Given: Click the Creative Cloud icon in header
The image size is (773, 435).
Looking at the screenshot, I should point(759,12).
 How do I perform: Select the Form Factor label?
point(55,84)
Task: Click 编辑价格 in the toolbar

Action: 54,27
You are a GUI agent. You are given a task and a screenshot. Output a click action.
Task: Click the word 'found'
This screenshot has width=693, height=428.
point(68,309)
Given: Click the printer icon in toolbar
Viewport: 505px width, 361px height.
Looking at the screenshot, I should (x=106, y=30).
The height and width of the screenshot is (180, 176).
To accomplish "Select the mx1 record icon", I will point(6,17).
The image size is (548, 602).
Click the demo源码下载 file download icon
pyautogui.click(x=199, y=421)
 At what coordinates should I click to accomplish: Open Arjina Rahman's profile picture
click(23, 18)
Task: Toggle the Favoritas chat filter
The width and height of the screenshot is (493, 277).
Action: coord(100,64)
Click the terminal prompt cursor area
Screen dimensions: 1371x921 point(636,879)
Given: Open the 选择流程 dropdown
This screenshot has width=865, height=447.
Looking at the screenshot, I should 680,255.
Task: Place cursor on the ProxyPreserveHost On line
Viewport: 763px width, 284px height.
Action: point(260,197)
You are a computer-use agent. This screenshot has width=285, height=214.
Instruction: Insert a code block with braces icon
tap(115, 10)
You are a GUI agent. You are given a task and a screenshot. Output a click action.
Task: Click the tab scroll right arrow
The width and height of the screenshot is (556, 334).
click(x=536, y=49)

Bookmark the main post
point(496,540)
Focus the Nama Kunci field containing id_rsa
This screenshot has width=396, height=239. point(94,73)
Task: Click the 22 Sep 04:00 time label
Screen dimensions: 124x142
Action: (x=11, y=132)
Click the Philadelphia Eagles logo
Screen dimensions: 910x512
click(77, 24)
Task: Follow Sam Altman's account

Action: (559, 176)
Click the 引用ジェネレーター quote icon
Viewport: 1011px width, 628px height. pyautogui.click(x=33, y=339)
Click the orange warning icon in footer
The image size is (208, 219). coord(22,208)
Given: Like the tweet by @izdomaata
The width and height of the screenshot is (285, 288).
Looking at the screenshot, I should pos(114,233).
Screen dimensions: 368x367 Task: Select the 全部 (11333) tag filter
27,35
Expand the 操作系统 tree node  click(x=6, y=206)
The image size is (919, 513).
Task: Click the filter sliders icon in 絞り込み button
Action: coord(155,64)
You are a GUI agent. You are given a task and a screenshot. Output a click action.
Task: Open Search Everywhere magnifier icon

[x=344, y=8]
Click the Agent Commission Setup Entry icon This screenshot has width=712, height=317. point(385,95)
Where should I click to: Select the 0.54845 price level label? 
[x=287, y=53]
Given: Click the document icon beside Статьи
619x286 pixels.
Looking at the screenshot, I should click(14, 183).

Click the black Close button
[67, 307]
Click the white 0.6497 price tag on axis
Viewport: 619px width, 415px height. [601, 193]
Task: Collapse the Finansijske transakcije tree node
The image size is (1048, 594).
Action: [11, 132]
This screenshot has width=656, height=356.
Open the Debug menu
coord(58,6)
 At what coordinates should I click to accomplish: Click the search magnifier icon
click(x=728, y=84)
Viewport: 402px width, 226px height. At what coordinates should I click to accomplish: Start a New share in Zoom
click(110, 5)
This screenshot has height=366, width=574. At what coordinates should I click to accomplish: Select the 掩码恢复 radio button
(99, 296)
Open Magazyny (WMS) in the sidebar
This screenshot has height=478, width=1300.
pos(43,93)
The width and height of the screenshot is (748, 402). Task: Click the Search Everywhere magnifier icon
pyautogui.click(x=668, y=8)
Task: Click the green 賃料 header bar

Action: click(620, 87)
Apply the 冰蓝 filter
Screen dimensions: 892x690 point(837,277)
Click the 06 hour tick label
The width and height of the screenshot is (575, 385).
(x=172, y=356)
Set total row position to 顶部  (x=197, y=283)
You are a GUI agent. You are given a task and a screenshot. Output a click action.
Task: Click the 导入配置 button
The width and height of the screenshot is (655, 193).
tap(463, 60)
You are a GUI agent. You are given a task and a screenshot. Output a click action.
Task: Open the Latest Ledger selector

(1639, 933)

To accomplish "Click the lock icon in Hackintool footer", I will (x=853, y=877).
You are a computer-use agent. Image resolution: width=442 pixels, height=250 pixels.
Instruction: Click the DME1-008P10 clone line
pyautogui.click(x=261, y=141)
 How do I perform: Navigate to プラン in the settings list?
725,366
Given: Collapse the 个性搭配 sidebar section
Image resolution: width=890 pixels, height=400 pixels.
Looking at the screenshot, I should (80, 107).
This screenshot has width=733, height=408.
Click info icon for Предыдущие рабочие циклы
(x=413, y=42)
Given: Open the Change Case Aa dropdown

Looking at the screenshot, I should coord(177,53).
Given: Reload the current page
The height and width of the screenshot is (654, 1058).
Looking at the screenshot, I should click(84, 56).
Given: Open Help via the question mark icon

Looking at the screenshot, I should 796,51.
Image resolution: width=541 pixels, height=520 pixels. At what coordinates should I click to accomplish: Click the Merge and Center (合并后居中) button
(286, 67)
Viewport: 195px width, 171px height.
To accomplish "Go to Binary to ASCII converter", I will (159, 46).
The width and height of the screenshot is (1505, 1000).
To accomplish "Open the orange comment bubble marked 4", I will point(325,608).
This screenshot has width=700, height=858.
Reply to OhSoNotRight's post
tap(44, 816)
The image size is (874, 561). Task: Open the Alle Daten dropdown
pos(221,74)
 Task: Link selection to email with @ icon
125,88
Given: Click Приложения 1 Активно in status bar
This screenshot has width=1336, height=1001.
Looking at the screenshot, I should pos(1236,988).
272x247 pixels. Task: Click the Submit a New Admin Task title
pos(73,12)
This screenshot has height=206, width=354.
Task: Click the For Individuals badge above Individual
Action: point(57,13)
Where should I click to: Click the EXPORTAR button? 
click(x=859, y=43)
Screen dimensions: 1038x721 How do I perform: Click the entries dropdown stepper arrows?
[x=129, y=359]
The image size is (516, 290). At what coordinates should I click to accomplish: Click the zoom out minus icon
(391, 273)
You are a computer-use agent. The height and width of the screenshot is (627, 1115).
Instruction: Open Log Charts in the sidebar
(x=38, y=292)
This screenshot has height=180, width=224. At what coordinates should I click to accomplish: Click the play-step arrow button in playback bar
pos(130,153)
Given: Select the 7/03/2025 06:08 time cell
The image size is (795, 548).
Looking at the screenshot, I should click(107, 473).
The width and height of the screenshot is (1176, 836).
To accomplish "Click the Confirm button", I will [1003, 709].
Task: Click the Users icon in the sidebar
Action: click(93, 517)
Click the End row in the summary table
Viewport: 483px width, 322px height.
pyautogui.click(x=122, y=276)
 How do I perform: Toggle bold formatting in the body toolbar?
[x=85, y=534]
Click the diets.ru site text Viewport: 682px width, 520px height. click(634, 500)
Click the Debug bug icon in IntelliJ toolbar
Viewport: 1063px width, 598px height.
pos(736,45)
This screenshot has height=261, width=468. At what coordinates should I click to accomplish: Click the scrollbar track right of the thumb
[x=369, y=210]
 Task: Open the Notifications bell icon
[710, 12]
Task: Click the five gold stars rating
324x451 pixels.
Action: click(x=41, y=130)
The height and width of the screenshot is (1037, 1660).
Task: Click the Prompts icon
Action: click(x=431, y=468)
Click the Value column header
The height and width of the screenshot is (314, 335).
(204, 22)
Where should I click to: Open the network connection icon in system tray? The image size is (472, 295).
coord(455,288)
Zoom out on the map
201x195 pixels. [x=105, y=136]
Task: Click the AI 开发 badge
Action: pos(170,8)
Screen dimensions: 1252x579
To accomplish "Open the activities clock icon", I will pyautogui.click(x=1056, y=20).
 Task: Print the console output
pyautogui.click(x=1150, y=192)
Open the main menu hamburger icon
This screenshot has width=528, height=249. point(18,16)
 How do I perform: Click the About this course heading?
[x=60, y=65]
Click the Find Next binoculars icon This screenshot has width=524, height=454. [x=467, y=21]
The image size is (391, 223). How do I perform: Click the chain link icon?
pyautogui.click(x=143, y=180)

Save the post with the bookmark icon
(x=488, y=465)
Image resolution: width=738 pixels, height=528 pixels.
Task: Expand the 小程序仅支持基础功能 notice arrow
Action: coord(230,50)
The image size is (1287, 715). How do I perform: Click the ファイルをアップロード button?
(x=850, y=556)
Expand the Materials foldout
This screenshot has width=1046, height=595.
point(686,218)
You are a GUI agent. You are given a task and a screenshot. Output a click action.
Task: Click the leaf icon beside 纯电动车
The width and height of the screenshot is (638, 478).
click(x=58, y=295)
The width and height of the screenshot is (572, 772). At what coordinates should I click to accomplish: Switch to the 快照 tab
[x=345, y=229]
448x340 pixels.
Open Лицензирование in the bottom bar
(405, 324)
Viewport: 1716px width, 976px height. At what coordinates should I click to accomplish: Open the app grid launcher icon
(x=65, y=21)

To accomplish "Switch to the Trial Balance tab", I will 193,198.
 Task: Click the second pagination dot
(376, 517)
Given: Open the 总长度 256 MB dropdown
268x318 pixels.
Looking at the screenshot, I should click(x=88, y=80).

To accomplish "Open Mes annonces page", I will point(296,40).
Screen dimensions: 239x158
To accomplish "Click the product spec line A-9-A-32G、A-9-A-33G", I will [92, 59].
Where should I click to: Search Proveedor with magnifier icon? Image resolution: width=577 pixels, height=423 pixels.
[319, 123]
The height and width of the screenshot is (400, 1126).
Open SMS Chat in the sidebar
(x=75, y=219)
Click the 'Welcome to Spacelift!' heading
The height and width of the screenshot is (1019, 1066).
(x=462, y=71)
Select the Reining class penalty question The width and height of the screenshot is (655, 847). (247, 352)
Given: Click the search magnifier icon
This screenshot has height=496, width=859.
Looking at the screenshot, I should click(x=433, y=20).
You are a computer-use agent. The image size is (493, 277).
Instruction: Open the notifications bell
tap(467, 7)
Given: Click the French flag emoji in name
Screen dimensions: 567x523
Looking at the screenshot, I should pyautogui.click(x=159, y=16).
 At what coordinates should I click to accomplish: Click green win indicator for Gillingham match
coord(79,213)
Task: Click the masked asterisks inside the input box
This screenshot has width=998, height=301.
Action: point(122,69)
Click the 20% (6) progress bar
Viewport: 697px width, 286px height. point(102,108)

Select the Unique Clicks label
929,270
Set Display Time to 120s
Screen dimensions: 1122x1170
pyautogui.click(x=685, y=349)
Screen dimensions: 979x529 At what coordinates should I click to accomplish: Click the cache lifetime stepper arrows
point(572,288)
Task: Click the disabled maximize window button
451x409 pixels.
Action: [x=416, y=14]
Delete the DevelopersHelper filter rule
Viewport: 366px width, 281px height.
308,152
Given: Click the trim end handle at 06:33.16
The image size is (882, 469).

|---|

#### TASK DESCRIPTION
Turn the lines above, from the line with "Click the diets.ru" to the line with "will pyautogui.click(x=1056, y=20).", into a numbered list, leaving out any blank lines.

#### FINAL RESULT
1. Click the diets.ru site text Viewport: 682px width, 520px height. click(634, 500)
2. Click the Debug bug icon in IntelliJ toolbar
3. Viewport: 1063px width, 598px height.
4. pos(736,45)
5. This screenshot has height=261, width=468. At what coordinates should I click to accomplish: Click the scrollbar track right of the thumb
6. [x=369, y=210]
7.  Task: Open the Notifications bell icon
8. [710, 12]
9. Task: Click the five gold stars rating
10. 324x451 pixels.
11. Action: click(x=41, y=130)
12. The height and width of the screenshot is (1037, 1660).
13. Task: Click the Prompts icon
14. Action: click(x=431, y=468)
15. Click the Value column header
16. The height and width of the screenshot is (314, 335).
17. (204, 22)
18. Where should I click to: Open the network connection icon in system tray? The image size is (472, 295).
19. coord(455,288)
20. Zoom out on the map
21. 201x195 pixels. [x=105, y=136]
22. Task: Click the AI 开发 badge
23. Action: pos(170,8)
24. Screen dimensions: 1252x579
25. To accomplish "Open the activities clock icon", I will pyautogui.click(x=1056, y=20).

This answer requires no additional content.